Publishing a paper is no easy task. First, you need a good piece of research -- of course, the most difficult, but largely compensated by the fun! Second, you need to produce a paper and often a video, demonstrating your results and comparing them with many other techniques, under a variety of situations.
This is where things gets complicated.
Often research code is a somewhat fragile unstable prototype, with a complex, hard to use GUI (by hard to use, I mean *impossible* to use by anyone but the one who implemented it!). Well, at least this has been the case more than once for me :) This is combined with a large set of parameters and optional features, many different data sets, and implementations of other methods -- sometimes your own implementation, sometimes the original code from other authors. While the later is better for the sake of fair comparisons, this also means different APIs, with different inputs/outputs -- possibly even different languages!
And now, you have to make all this work together to produce figures and tables composed of thousands of data points. Well, good luck! And just to make things more interesting you can be sure to discover last minute bugs, or have your advisor decide to change a dataset, implying to redo all figures of the paper minutes before submission. (And no, it is not fine to resist 'because this will change everything in the paper').
You probably recognize some of these situations. But things do not have to be painful. It just takes a few little tricks to avoid most trouble, even if all figures and tables of the paper -- and even the video -- have to be redone 2 minutes before submission. The answer?
Scripting! ... done right.
Research GUI's are great during development. It lets you tweak, test, debug interactively. However, such GUIs are really poor when it comes to generating results. Hence, your programs should always be able to produce all results from the command line without intervention.
If there are things to set up interactively, then there should be a way to save these parameters (viewpoint, background color, etc.) and load them from the command line. And don't tell me this is a lot of code. It takes a struct and a pair of fread/fwrite to do this. Sure, you could use serialization and persistance. But such nice designs mean less time on your research. So again, fwrite/fread is perfectly fine for this kind of preset parameters.
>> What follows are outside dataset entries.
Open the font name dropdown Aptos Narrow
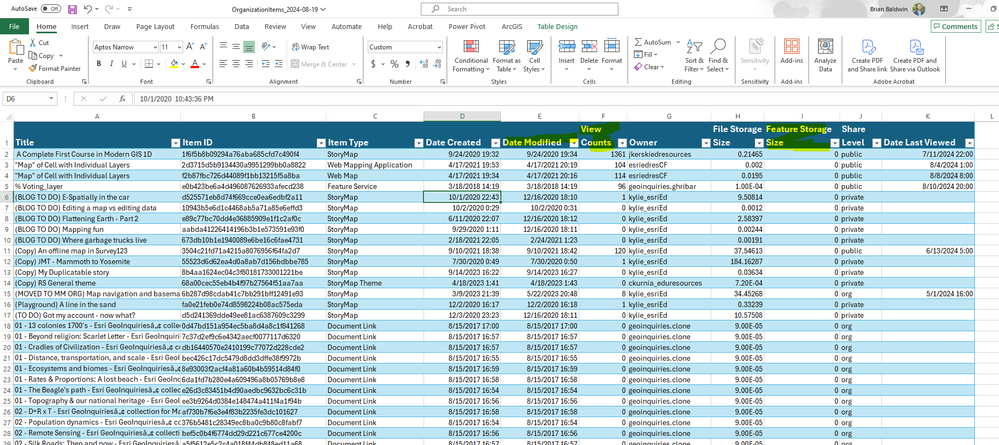This screenshot has width=999, height=445. pyautogui.click(x=156, y=47)
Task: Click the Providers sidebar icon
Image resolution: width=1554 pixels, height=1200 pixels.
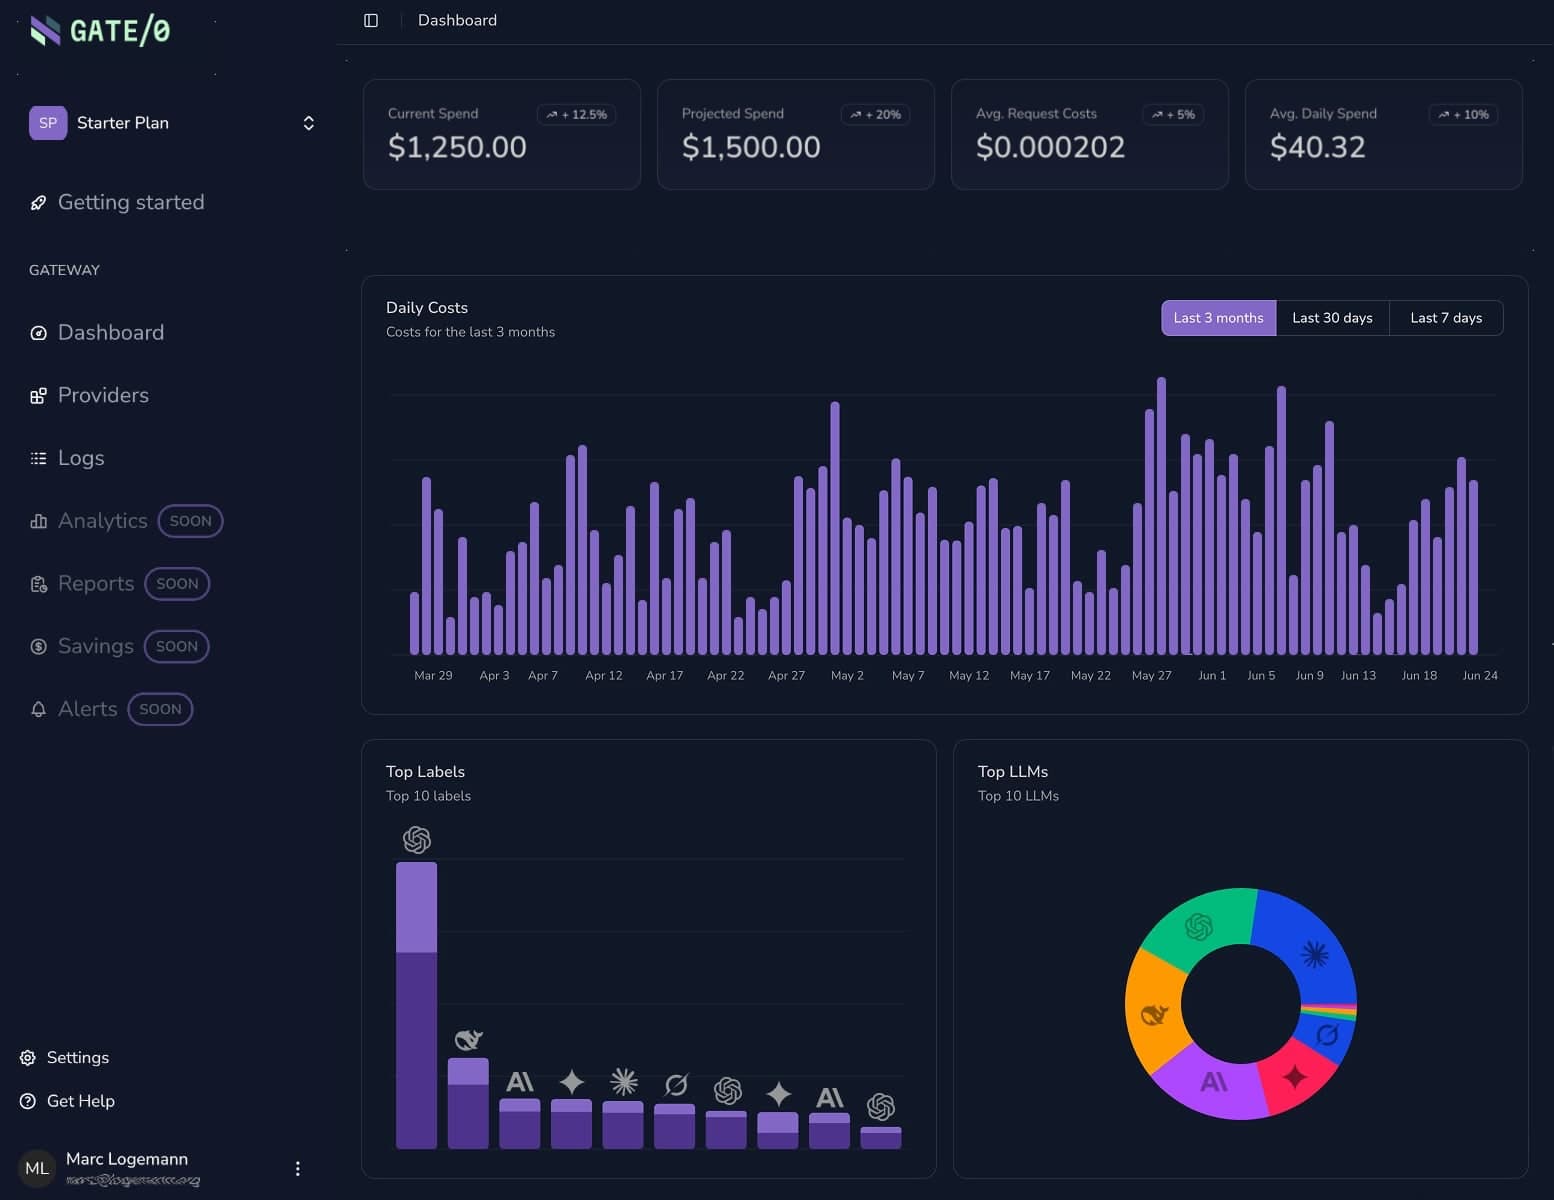Action: 39,396

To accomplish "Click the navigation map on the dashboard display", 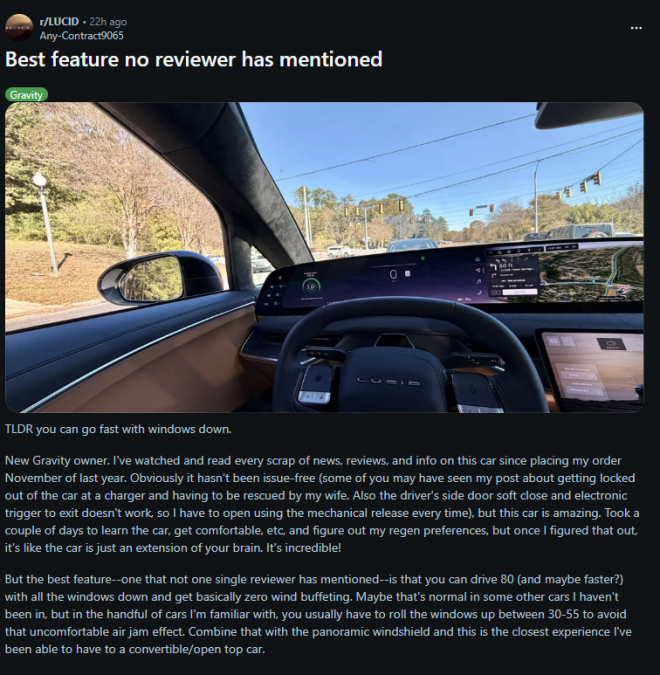I will 590,273.
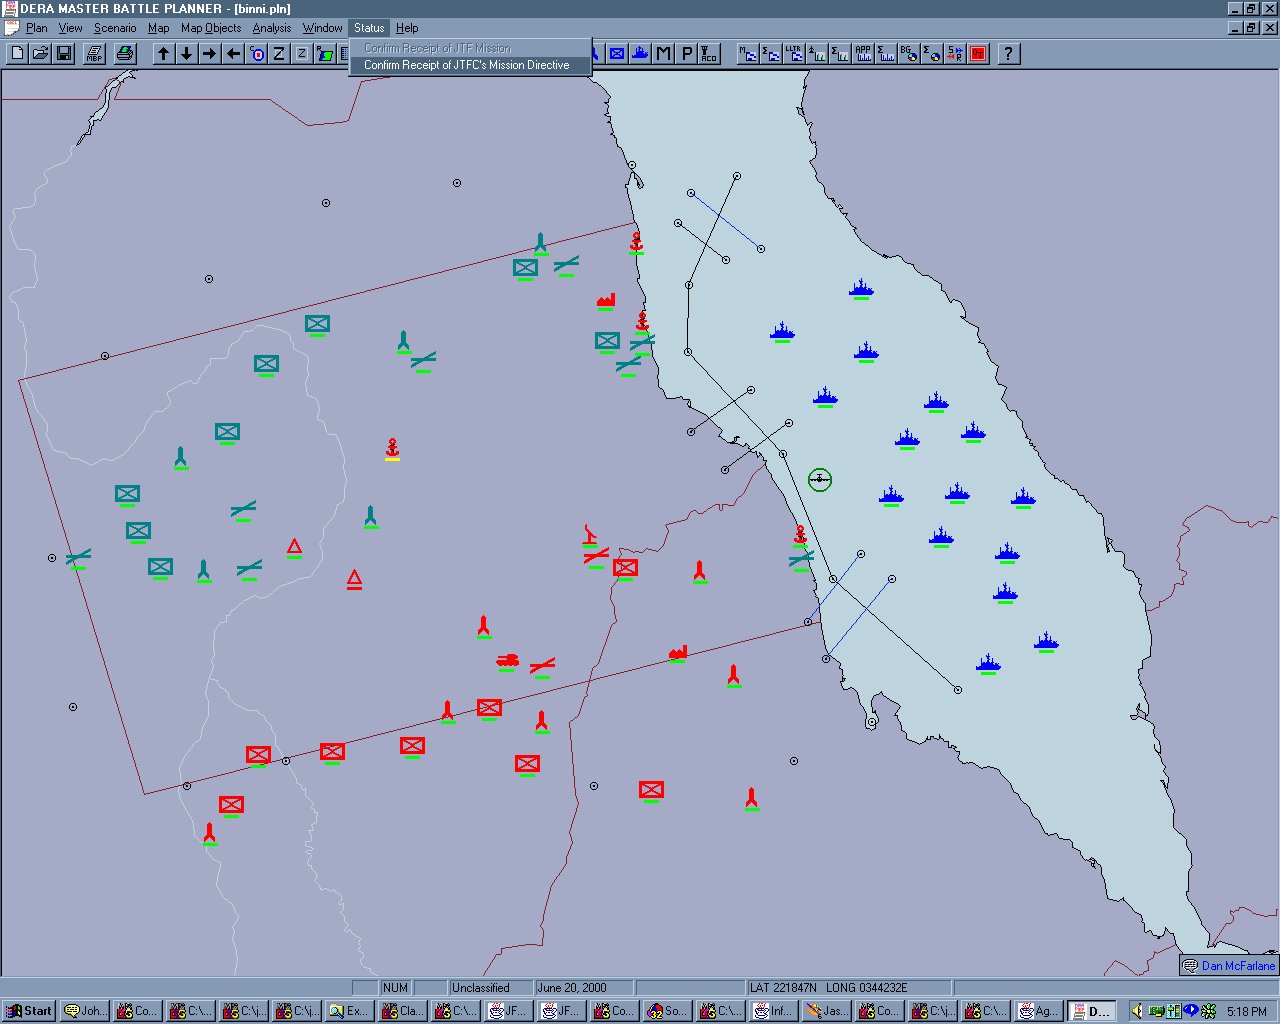Click the New plan toolbar icon
The height and width of the screenshot is (1024, 1280).
(17, 54)
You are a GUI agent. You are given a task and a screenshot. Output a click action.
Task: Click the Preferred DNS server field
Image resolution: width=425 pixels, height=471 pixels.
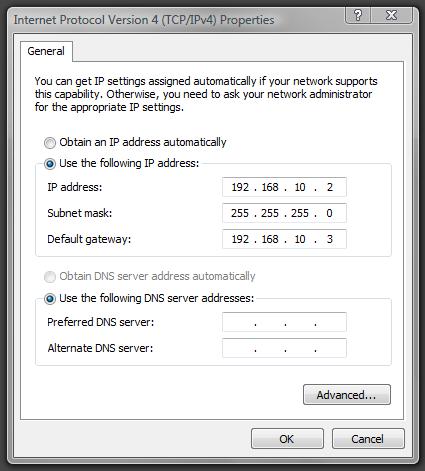284,322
Now I often hear "well, I would like to do that but the GUI is tightly coupled with the algorithm". Well, design 101: Do not mix the GUI with the algorithms, never. To make sure of this, start your prototype as a small library implementing core operations. Your GUI should be a separate code calling this library. This will force you to keep things separated. Then your command line application can simply be a different program calling the library. My advice is to do that from the start. It will cost you a lot to split things later, but much less to maintain a library/GUI split. And if you cannot maintain the split, something is wrong about your design. Btw, by 'library' I do not necessarily mean an actual '.so' or '.dll' -- even though that's probably a good idea. You can force yourself to have this split simply by including a single "core_library.h" header in your main.cpp, and nothing else. This header would only contain the interface to the core algorithm (a few functions, a class, etc.).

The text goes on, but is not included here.